Tal vez por esos tiempos de desolación en que debe evitarse cualquier cambio, nos encontramos con una Constitución (la de 1978) que necesita un repaso, habida cuenta de una serie de desajustes entre el espíritu, la letra y la realidad social de España. Claro que ya sabemos que si una norma aprobada en referéndum tiene que ser cambiada, esos cambios deberían ir acompañados de una aprobación en referéndum, donde la mayoría de los ciudadanos decida. Pero también sabemos que la única modificación introducida en nuestra Carta Magna (la limitación de la deuda del Estado) fue aprobada sólo con los votos de los dos partidos mayoritarios, sin contar con nadie fuera de esas formaciones políticas; mucho menos, fuera del Parlamento, no fuera a ser que el pueblo se equivocara y optara por lo que no les convenía a sus señorías o a Angela Merkel, mente pensante y alemana de esa mini-reforma de la Constitución Española. Ya ni hablamos de replantear el Concordato con el Vaticano, inconstitucional a todas luces, o a revisar algunos de esos artículos tan bonitos, inspirados por las Leyes Fundamentales del Reino y por D. Manuel Fraga, y de dudosa legalidad en una democracia de medio pelo. Por el contrario, cambiamos leyes al dictado de la Conferencia Episcopal, que –según parece– debe ser la principal inspiración para construir un Estado moderno: entre la inspiración del Espíritu Santo y la voluntad del pueblo aún hay clases. Y, si no, que se lo pregunten a Gallardón.

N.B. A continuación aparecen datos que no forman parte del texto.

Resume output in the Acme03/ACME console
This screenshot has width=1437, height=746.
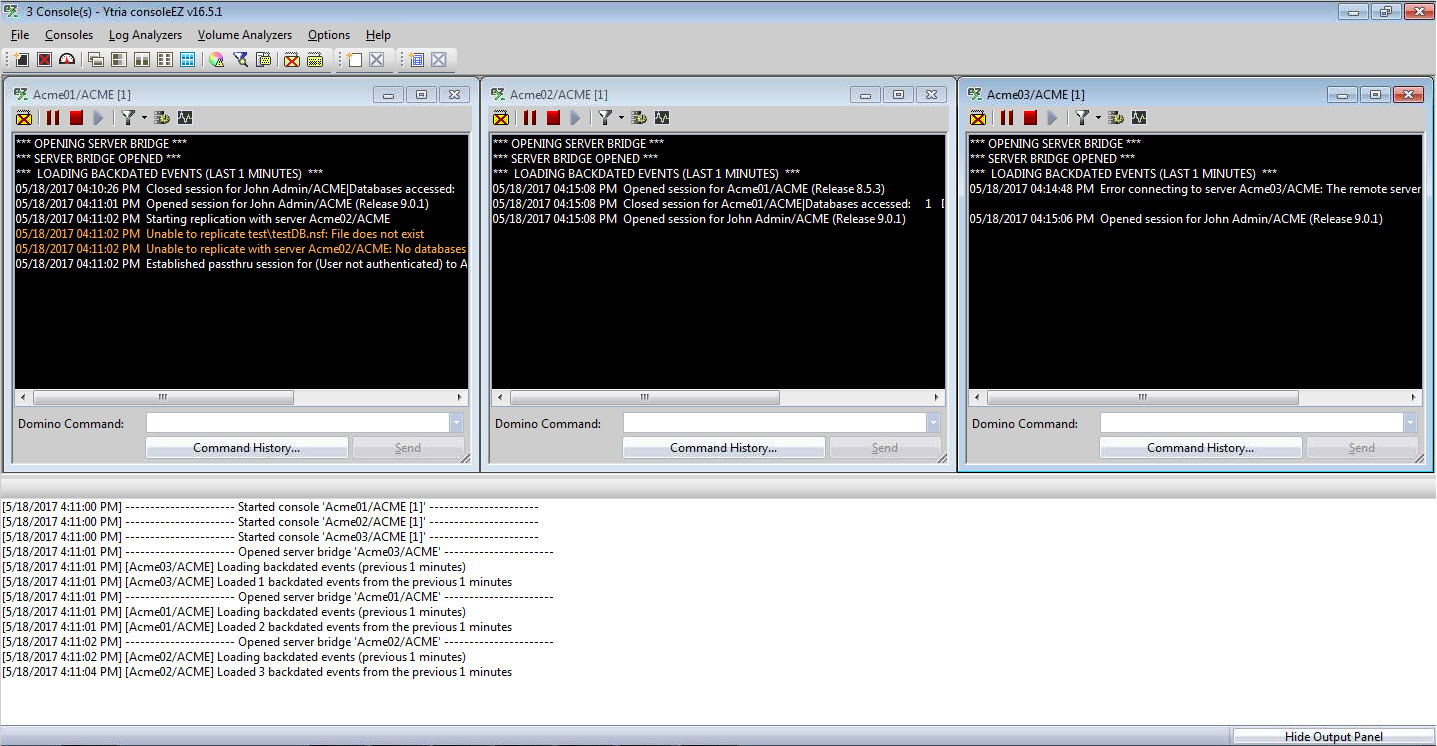pyautogui.click(x=1050, y=117)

Y mientras volvemos a los tiempos de los estamentos medievales (con el clero en las Cortes, ya sin que sea necesaria su presencia física, pues la espiritual basta), España sigue arrastrando sus problemas históricos y los recientes, como un fantasma cargado de cadenas cruzando un castillo. Seguramente lo que nos sobra son fantasmas y lo que nos falta sea la voluntad real de exorcizarlos para siempre.